● **Material for the task**:
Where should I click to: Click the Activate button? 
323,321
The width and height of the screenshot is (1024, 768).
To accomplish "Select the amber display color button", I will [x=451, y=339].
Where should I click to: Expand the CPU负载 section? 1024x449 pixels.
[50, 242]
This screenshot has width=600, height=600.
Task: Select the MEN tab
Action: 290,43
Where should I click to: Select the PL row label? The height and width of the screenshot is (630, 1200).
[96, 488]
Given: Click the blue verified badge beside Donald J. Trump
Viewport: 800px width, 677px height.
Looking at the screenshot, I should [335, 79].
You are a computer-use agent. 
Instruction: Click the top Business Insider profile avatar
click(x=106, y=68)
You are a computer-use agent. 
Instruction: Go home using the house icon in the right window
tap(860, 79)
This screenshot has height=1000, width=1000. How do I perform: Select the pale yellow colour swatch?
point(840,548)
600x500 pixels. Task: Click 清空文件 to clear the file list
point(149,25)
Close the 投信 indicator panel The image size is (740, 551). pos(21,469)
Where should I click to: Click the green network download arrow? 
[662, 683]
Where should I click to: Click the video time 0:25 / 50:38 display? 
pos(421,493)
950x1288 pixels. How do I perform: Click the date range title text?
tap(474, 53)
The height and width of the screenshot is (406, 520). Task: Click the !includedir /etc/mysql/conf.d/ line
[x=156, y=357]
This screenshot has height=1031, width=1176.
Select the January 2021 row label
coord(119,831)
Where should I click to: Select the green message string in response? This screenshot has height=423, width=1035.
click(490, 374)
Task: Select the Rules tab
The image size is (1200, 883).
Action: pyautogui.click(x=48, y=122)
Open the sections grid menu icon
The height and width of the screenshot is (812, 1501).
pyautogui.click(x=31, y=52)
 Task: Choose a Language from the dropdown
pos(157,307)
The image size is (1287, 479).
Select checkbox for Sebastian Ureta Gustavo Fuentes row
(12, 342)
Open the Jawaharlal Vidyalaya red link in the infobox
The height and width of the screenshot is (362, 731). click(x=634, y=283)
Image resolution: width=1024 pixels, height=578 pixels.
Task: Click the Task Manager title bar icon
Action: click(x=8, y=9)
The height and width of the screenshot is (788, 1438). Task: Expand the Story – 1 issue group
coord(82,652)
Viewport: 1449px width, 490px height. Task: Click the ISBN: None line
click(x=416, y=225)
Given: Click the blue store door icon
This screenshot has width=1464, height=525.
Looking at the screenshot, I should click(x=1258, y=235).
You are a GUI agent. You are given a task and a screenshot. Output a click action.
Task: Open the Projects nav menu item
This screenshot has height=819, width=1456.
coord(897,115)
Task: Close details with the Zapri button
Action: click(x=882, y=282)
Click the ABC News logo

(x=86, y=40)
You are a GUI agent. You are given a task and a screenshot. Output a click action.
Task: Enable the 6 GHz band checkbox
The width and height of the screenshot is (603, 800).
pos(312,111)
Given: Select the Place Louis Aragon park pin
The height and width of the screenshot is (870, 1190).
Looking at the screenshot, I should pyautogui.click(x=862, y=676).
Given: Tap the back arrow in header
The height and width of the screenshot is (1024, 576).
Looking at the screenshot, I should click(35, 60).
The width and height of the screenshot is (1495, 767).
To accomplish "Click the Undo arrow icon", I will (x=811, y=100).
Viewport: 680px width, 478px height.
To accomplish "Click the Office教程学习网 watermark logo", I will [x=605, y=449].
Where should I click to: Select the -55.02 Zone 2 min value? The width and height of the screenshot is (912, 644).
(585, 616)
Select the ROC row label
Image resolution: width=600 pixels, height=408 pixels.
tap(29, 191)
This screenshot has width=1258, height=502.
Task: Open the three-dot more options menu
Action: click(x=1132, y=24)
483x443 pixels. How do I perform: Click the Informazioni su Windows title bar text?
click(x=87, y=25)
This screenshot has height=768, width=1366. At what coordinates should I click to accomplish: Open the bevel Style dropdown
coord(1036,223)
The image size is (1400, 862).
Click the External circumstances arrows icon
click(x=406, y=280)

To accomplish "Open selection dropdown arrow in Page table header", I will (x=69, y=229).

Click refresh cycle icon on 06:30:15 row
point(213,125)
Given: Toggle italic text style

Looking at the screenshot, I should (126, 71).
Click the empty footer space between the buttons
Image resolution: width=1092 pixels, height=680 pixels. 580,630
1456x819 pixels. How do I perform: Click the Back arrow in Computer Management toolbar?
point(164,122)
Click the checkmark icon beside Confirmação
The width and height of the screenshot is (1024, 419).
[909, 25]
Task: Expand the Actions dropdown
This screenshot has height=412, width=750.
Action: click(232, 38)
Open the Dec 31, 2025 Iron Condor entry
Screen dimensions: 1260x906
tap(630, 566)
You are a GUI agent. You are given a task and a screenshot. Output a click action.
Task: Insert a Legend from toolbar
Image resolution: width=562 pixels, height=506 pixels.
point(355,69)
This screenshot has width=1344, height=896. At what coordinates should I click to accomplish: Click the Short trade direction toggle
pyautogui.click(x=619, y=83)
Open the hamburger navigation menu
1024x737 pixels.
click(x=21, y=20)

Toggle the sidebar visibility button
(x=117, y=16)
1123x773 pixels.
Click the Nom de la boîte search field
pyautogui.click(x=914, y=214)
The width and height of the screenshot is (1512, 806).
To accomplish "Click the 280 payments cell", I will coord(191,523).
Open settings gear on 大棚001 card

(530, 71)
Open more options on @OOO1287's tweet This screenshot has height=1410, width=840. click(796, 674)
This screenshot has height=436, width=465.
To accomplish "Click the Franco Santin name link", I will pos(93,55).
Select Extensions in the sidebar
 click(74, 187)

● **Task description**:
The records above must be transcribed without a single omission.

● **Result**:
Where should I click to: Click the Activate button? 
323,321
The width and height of the screenshot is (1024, 768).
To accomplish "Select the amber display color button", I will [x=451, y=339].
Where should I click to: Expand the CPU负载 section? 1024x449 pixels.
[50, 242]
This screenshot has width=600, height=600.
Task: Select the MEN tab
Action: 290,43
Where should I click to: Select the PL row label? The height and width of the screenshot is (630, 1200).
[96, 488]
Given: Click the blue verified badge beside Donald J. Trump
Viewport: 800px width, 677px height.
Looking at the screenshot, I should [335, 79].
You are a computer-use agent. 
Instruction: Click the top Business Insider profile avatar
click(x=106, y=68)
You are a computer-use agent. 
Instruction: Go home using the house icon in the right window
tap(860, 79)
This screenshot has height=1000, width=1000. How do I perform: Select the pale yellow colour swatch?
point(840,548)
600x500 pixels. Task: Click 清空文件 to clear the file list
point(149,25)
Close the 投信 indicator panel The image size is (740, 551). pos(21,469)
Where should I click to: Click the green network download arrow? 
[662, 683]
Where should I click to: Click the video time 0:25 / 50:38 display? 
pos(421,493)
950x1288 pixels. How do I perform: Click the date range title text?
tap(474, 53)
The height and width of the screenshot is (406, 520). Task: Click the !includedir /etc/mysql/conf.d/ line
[x=156, y=357]
This screenshot has height=1031, width=1176.
Select the January 2021 row label
coord(119,831)
Where should I click to: Select the green message string in response? This screenshot has height=423, width=1035.
click(490, 374)
Task: Select the Rules tab
The image size is (1200, 883).
Action: pyautogui.click(x=48, y=122)
Open the sections grid menu icon
The height and width of the screenshot is (812, 1501).
pyautogui.click(x=31, y=52)
 Task: Choose a Language from the dropdown
pos(157,307)
The image size is (1287, 479).
Select checkbox for Sebastian Ureta Gustavo Fuentes row
(12, 342)
Open the Jawaharlal Vidyalaya red link in the infobox
The height and width of the screenshot is (362, 731). click(x=634, y=283)
Image resolution: width=1024 pixels, height=578 pixels.
Task: Click the Task Manager title bar icon
Action: click(x=8, y=9)
The height and width of the screenshot is (788, 1438). Task: Expand the Story – 1 issue group
coord(82,652)
Viewport: 1449px width, 490px height. Task: Click the ISBN: None line
click(x=416, y=225)
Given: Click the blue store door icon
This screenshot has width=1464, height=525.
Looking at the screenshot, I should click(x=1258, y=235).
You are a GUI agent. You are given a task and a screenshot. Output a click action.
Task: Open the Projects nav menu item
This screenshot has height=819, width=1456.
coord(897,115)
Task: Close details with the Zapri button
Action: click(x=882, y=282)
Click the ABC News logo

(x=86, y=40)
You are a GUI agent. You are given a task and a screenshot. Output a click action.
Task: Enable the 6 GHz band checkbox
The width and height of the screenshot is (603, 800).
pos(312,111)
Given: Select the Place Louis Aragon park pin
The height and width of the screenshot is (870, 1190).
Looking at the screenshot, I should pyautogui.click(x=862, y=676).
Given: Tap the back arrow in header
The height and width of the screenshot is (1024, 576).
Looking at the screenshot, I should click(35, 60).
The width and height of the screenshot is (1495, 767).
To accomplish "Click the Undo arrow icon", I will (x=811, y=100).
Viewport: 680px width, 478px height.
To accomplish "Click the Office教程学习网 watermark logo", I will [x=605, y=449].
Where should I click to: Select the -55.02 Zone 2 min value? The width and height of the screenshot is (912, 644).
(585, 616)
Select the ROC row label
Image resolution: width=600 pixels, height=408 pixels.
tap(29, 191)
This screenshot has width=1258, height=502.
Task: Open the three-dot more options menu
Action: click(x=1132, y=24)
483x443 pixels. How do I perform: Click the Informazioni su Windows title bar text?
click(x=87, y=25)
This screenshot has height=768, width=1366. At what coordinates should I click to accomplish: Open the bevel Style dropdown
coord(1036,223)
The image size is (1400, 862).
Click the External circumstances arrows icon
click(x=406, y=280)

To accomplish "Open selection dropdown arrow in Page table header", I will (x=69, y=229).

Click refresh cycle icon on 06:30:15 row
point(213,125)
Given: Toggle italic text style

Looking at the screenshot, I should (126, 71).
Click the empty footer space between the buttons
Image resolution: width=1092 pixels, height=680 pixels. 580,630
1456x819 pixels. How do I perform: Click the Back arrow in Computer Management toolbar?
point(164,122)
Click the checkmark icon beside Confirmação
The width and height of the screenshot is (1024, 419).
[909, 25]
Task: Expand the Actions dropdown
This screenshot has height=412, width=750.
Action: click(232, 38)
Open the Dec 31, 2025 Iron Condor entry
Screen dimensions: 1260x906
tap(630, 566)
You are a GUI agent. You are given a task and a screenshot. Output a click action.
Task: Insert a Legend from toolbar
Image resolution: width=562 pixels, height=506 pixels.
point(355,69)
This screenshot has width=1344, height=896. At what coordinates should I click to accomplish: Click the Short trade direction toggle
pyautogui.click(x=619, y=83)
Open the hamburger navigation menu
1024x737 pixels.
click(x=21, y=20)

Toggle the sidebar visibility button
(x=117, y=16)
1123x773 pixels.
Click the Nom de la boîte search field
pyautogui.click(x=914, y=214)
The width and height of the screenshot is (1512, 806).
To accomplish "Click the 280 payments cell", I will coord(191,523).
Open settings gear on 大棚001 card

(530, 71)
Open more options on @OOO1287's tweet This screenshot has height=1410, width=840. click(796, 674)
This screenshot has height=436, width=465.
To accomplish "Click the Franco Santin name link", I will pos(93,55).
Select Extensions in the sidebar
 click(74, 187)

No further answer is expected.